STAC33 Assignment 8

You are expected to complete this assignment on your own: that is, you may discuss general ideas with others, but the writeup of the work must be entirely your own. If your assignment is unreasonably similar to that of another student, you can expect to be asked to explain yourself.

If you run into problems on this assignment, it is up to you to figure out what to do. The only exception is if it is impossible for you to complete this assignment, for example a data file cannot be read. (There is a difference between you not knowing how to do something, which you have to figure out, and something being impossible, which you are allowed to contact me about.)

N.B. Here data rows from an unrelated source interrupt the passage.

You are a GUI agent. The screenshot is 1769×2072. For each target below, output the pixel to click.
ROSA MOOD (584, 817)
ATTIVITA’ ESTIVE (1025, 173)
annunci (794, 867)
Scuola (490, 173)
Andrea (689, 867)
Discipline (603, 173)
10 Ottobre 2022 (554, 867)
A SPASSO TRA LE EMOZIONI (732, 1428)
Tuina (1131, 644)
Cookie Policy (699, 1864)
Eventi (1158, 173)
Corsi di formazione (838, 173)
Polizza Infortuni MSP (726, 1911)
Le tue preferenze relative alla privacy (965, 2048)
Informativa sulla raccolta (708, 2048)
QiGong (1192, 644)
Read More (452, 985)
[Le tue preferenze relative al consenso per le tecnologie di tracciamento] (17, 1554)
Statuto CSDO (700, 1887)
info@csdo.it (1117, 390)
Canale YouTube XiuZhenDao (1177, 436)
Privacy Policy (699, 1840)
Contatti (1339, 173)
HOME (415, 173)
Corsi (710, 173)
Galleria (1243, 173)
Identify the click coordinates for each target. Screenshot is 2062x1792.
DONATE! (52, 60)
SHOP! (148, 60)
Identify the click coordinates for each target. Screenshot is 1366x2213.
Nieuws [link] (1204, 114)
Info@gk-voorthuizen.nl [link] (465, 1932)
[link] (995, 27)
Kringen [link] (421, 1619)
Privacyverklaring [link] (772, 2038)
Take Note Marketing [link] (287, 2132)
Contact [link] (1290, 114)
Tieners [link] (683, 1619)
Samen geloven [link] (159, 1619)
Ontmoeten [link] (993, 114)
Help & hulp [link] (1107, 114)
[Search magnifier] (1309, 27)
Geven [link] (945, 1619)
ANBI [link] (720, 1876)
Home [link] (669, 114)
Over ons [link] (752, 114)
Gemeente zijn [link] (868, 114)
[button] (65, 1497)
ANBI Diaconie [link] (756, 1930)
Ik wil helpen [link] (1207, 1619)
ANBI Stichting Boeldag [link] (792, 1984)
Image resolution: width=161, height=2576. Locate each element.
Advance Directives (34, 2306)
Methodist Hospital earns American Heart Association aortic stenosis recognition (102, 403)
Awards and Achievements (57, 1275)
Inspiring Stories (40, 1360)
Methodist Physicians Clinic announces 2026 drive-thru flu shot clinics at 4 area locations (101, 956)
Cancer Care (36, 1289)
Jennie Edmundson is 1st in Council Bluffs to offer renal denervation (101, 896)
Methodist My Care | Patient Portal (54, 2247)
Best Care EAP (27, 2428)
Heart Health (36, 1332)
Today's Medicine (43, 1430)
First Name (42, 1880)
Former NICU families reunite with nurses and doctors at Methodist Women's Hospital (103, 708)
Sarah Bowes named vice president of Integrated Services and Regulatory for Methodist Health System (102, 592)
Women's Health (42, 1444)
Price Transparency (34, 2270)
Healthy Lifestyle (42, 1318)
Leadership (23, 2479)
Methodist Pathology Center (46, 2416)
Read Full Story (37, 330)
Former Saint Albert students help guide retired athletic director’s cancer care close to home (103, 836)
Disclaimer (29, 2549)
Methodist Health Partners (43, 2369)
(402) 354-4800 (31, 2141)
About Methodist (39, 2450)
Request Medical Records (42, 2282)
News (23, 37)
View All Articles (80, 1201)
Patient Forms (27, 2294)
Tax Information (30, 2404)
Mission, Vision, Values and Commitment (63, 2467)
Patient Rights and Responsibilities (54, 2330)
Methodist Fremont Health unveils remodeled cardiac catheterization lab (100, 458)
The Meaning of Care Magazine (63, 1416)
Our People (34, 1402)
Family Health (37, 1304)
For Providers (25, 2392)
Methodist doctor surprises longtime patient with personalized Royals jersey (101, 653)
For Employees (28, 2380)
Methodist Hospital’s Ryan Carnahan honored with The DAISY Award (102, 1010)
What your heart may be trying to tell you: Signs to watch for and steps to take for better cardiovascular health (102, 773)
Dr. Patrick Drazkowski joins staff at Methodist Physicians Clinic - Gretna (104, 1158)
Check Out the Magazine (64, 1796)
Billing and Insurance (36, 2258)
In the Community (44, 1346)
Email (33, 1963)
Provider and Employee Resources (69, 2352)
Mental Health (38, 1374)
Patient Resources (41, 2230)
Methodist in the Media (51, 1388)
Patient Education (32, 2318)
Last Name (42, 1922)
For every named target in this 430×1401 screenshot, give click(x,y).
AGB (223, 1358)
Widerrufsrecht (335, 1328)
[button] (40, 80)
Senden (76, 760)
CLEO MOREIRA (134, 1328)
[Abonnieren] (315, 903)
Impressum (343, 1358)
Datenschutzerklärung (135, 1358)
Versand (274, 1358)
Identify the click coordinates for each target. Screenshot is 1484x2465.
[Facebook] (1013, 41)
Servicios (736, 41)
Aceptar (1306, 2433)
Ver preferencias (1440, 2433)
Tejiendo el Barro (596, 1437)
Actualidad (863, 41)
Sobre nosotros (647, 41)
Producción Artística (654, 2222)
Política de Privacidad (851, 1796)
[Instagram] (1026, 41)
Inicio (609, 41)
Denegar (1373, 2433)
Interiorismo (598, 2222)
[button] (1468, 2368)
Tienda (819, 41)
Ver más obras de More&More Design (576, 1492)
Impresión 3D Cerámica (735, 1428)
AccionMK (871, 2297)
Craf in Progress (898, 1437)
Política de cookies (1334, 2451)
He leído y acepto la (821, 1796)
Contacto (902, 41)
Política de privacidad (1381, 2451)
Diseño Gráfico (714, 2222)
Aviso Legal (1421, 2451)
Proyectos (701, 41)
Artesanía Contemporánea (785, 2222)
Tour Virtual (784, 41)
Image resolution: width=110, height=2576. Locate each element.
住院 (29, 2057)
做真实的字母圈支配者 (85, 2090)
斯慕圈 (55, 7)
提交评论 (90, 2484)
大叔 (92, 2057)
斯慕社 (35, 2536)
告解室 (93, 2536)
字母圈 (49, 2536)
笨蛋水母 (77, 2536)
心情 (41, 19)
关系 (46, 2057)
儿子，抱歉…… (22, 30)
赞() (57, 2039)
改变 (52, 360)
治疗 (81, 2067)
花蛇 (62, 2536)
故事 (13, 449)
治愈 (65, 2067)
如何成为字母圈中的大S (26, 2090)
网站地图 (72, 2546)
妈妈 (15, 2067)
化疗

You must hand in a rendered document that shows your code, the output that the code produces, and your answers to the questions. This should be a file with .html on the end of its name. There is no credit for handing in your unrendered document (ending in .qmd), because the grader cannot then see whether the code in it runs properly. After you have handed in your file, you should be able to see (in Attempts) what file you handed in, and you should make a habit of checking that you did indeed hand in what you intended to, and that it displays as you expect.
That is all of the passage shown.